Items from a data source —

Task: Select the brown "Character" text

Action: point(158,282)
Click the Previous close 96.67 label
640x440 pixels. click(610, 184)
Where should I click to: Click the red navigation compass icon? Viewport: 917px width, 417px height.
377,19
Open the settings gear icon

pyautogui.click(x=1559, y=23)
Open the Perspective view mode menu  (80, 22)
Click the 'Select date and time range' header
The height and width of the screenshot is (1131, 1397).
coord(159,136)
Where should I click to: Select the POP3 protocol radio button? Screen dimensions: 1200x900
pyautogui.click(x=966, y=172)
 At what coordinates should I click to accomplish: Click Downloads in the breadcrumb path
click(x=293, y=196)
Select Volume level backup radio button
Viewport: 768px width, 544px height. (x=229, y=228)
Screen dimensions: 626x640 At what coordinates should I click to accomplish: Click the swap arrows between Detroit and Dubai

INSTRUCTIONS TO FOLLOW —
All of the data above needs to be given again exactly.

SOLUTION —
Task: Select the brown "Character" text

Action: point(158,282)
Click the Previous close 96.67 label
640x440 pixels. click(610, 184)
Where should I click to: Click the red navigation compass icon? Viewport: 917px width, 417px height.
377,19
Open the settings gear icon

pyautogui.click(x=1559, y=23)
Open the Perspective view mode menu  (80, 22)
Click the 'Select date and time range' header
The height and width of the screenshot is (1131, 1397).
coord(159,136)
Where should I click to: Select the POP3 protocol radio button? Screen dimensions: 1200x900
pyautogui.click(x=966, y=172)
 At what coordinates should I click to accomplish: Click Downloads in the breadcrumb path
click(x=293, y=196)
Select Volume level backup radio button
Viewport: 768px width, 544px height. (x=229, y=228)
Screen dimensions: 626x640 At what coordinates should I click to accomplish: Click the swap arrows between Detroit and Dubai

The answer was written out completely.